(Document section begins)

In 2001, Piaggio (Europe's largest manufacturer of scooters and parent company of Gilera and Vespa as well as Derbi) purchased Derbi. Piaggio has made the decision to position Derbi as the leader in introducing innovative, fresh products to the youth segment of the motorcycling market. Derbi has introduced some amazing designs, such as the GPR Nude and the 659 Mulhacen, a Yamaha-powered 660cc single with 70's scrambler styling. Derbi has won design awards for two years in a row now, winning overall in 2003 with the Nude against every new model introduced by every other manufacturer on Earth. Not bad for a niche manufacturer!

Light weight and not too much power makes it easy to learn how to "back it in" and do other things which would seem dangerous on a larger bike to a novice racer.VespaUSA's spokesperson told me that Piaggio suspended further imports of Derbi into the U.S. and has no knowledge of any current plans to bring the brand into this market. This is a shame, as there is demand, if a small one, for small-displacement high-performance streetbikes, as evidenced by huge sales of cheap "pocket bikes" and the immense market for mini dirt bikes like the Honda CRF50. Derbi's products are advantageous because they are reliable and meet the requirements to be legally registered as motor vehicles for highway use in every US state. In many states they are legal as mopeds, requiring no special license!

As many of our cities become more heavily trafficked and as we loose more and more of the open areas where a motorcycling enthusiast can goose a 150 horsepower street bike, small-displacement streetbikes will make more and more sense to consumers. It's almost impossible to get a ticket on a machine that maxes out at 65 mph, and trackdays and organized competition are ridiculously cheap compared to the costs of full sized sportbikes. Insurance is so cheap for sub-100cc motorcycles that it's almost free- $102 a year for full coverage on my SM50! It doesn't hurt that most insurance companies still list all Derbis as "mopeds" in their databases.

Once Upon a Time in Stockton
By: Sean "Dirty" Alexander

It took me all of 4.7 seconds to accept Gabe's offer for a day of Derbi mini motard racing. I figured if it was anything like XR100 dirt tracking, then it would be one of the best times I've ever had.

(Document section ends)

*Task goal:*
Carry on writing the Derbi article, picking up right after its last sentence. The rows that come next are separate material, unrelated to the Derbi article.

(Excerpted records begins)

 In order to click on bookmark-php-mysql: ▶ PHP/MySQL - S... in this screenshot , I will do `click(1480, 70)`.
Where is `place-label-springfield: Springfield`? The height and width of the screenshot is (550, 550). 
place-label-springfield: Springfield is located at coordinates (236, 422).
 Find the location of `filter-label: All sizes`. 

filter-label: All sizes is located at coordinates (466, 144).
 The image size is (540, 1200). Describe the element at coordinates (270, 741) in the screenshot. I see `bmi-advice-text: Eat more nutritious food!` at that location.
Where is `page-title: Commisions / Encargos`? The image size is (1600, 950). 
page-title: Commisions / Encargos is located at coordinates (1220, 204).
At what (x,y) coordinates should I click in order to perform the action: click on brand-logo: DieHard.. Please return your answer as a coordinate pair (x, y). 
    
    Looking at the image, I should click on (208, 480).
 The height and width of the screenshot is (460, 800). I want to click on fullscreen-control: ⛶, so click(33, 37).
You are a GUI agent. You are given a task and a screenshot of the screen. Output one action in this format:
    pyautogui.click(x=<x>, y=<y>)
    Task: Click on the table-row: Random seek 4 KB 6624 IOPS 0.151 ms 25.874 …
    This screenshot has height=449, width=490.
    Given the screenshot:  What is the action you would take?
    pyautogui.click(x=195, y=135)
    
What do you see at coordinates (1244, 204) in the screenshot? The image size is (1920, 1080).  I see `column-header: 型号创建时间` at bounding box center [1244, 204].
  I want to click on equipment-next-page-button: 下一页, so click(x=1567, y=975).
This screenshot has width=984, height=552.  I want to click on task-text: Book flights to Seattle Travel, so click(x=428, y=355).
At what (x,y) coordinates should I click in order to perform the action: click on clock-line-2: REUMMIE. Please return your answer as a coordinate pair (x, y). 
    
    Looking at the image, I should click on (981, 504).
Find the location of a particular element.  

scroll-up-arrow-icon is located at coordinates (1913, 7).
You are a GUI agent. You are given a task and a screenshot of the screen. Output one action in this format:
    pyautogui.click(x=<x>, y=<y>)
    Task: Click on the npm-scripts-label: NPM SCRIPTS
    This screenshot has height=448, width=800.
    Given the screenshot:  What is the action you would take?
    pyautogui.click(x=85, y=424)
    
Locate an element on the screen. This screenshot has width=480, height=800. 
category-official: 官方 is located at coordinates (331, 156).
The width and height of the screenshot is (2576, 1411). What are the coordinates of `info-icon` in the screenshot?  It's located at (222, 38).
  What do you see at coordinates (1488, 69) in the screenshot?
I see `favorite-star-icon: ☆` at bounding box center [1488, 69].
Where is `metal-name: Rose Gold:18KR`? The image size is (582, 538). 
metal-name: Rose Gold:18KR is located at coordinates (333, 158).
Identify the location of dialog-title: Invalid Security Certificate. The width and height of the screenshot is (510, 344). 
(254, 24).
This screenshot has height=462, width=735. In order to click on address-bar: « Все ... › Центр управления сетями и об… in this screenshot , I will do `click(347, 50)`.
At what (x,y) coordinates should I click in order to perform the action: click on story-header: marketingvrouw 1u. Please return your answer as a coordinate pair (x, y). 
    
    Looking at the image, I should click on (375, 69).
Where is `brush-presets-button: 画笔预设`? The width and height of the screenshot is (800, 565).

(Excerpted records ends)

*Solved exercise:*
As you can see from the photos and videos, I had a hell of a good time. However, I didn't exactly enhance MO's reputation with the locals when I rode Gabe's full-race 70cc racebike to lunch. Needless to say, the Stockton P.D. wasn't amused.

Sean wakes Stockton's dead, while enticing patrolman Fife out of the donut shop. The Stockton Motorplex is your typical kart track, with continuously linked turns of varying radii and little in the way of real straights. The course rewards high corner speed and favors bold overtaking maneuvers. If you watch the onboard video I shot following Gabe, you'll notice the close-quarters arm-banging typical of mini-moto racing. However, with the emphasis on preserving corner speed and the quick (read twitchy) handling of these bikes, crashes do happen. I remained mostly upright for my visit, but if I was to decide to become a pro mini-moto racer, I'd surely be replacing leathers and helmets on a regular basis.

My recommendation: If you have the guts, ask your local Kart track if they have a mini-moto class. Then, go tell your wife "They're just little playbikes honey" When she picks you up from the ER, tell her "I need a bigger bike dear, they're much safer." Viola! You have just tricked your spouse into letting you race real motorcycles. -Sean

So if you're worried about busybody politicians and community leaders deciding to take your toys away, chill. Even if the "Safety Nazis" came tomorrow and declared that motorcycles over 100cc were verboten, we'd still have fun. Because my experience with Derbi showed me that fun will always result when you add two wheels and a motor, no matter how small that motor may be.